SOURCE DOCUMENT.

11. Proprietors of a stage coach do not warrant the safety of passengers in the character of common carriers ; and they are not responsible for mere accidents to the persons of the passengers, but only for want of due care. Slight fault, unskillfulness, or negligence, either as to the sufficiency of the carriage, or to the act of driving it, may render the owner responsible in damages for injury to passengers. But as public carriers, they are answerable for the loss of a box or parcel of goods, though ignorant of its contents; unless the owner fraudulently conceals the value or nature of the article, or deludes the carrier by treating it as of little or no value. Public carriers are responsible for the baggage of their passengers, though they advertise it as being at the risk of the owners.

CHAPTER LVII

PROMISSORY NOTES.

§ 1. A PROMISSORY note is a written promise to pay a specified sum, at a certain time, to a person named, or to his order, or to the bearer. A common form of a note is the following: $100. ALBANY, June 9, 1858. Three months after date, I promise to pay to James Smith, or bearer, one hundred dollars, value received. JOHN BROWN.

LIST OF TASKS.
a: In the text on carriers and promissory notes, why must stage coach owners pay for a lost box or parcel of goods even when they don't know what was inside? Answer in one to three sentences.
b: Format everything in the records from the first line down to the line containing "coord(907,78)" as a Markdown table with the columns No. and Entry, leaving out blank lines.

(Entries on target coordinates)
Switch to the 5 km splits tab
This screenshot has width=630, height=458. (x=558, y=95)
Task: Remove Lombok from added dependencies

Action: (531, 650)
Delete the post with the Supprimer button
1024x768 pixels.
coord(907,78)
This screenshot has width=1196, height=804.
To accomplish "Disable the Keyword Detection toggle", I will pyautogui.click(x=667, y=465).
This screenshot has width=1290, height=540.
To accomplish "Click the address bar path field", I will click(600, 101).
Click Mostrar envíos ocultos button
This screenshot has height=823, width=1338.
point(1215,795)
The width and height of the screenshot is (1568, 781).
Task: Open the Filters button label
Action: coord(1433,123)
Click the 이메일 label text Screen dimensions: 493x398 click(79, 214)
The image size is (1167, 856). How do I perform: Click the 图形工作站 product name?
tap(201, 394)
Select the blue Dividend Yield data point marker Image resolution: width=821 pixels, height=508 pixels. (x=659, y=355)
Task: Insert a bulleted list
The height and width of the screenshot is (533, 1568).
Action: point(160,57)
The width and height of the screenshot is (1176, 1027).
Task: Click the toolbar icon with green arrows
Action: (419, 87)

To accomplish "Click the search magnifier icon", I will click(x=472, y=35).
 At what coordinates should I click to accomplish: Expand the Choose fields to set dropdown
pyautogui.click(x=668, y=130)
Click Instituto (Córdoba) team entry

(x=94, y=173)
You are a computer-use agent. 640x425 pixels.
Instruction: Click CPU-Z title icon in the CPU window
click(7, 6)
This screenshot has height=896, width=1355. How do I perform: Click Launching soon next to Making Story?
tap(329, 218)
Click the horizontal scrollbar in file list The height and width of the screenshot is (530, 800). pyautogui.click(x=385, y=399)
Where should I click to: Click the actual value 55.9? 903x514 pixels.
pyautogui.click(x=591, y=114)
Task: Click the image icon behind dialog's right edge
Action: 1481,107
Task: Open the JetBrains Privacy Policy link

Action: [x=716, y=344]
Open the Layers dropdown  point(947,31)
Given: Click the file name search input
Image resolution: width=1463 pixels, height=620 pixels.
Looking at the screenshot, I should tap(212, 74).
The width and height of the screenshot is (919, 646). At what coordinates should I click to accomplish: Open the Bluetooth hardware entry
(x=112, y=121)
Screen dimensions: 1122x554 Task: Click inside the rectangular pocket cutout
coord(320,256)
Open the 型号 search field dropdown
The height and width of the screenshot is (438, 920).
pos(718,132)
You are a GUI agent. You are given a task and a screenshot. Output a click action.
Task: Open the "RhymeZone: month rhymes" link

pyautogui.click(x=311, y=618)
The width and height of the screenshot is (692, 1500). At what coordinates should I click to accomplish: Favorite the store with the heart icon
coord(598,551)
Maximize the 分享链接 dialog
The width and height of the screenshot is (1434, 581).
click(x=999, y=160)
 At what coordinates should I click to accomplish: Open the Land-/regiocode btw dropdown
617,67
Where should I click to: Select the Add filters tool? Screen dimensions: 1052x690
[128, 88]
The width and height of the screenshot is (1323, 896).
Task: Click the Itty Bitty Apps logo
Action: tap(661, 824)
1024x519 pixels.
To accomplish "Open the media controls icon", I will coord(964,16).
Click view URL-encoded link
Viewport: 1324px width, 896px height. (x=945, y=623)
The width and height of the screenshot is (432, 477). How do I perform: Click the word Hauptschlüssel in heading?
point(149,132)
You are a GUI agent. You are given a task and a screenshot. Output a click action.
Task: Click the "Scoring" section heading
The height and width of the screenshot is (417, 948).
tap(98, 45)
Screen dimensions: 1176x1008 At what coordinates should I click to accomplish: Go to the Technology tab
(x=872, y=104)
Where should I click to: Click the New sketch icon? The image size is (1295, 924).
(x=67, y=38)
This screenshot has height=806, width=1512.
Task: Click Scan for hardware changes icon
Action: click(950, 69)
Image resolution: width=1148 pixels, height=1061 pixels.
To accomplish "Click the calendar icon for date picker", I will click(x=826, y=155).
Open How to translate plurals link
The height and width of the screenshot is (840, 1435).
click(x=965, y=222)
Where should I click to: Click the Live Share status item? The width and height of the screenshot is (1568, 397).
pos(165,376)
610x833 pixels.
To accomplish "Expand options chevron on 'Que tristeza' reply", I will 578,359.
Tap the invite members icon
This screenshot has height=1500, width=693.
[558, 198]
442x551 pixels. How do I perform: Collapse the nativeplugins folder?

OUTPUTS FOR THE TASKS.
a: They must pay because they act as public carriers, and public carriers are answerable for lost goods even when they don't know what the goods are. They are not liable if the owner fraudulently hides the article's value or nature, or misleads the carrier by treating it as worth little or nothing.

b:
| No. | Entry |
|---|---|
| 1 | Switch to the 5 km splits tab |
| 2 | This screenshot has width=630, height=458. (x=558, y=95) |
| 3 | Task: Remove Lombok from added dependencies |
| 4 | Action: (531, 650) |
| 5 | Delete the post with the Supprimer button |
| 6 | 1024x768 pixels. |
| 7 | coord(907,78) |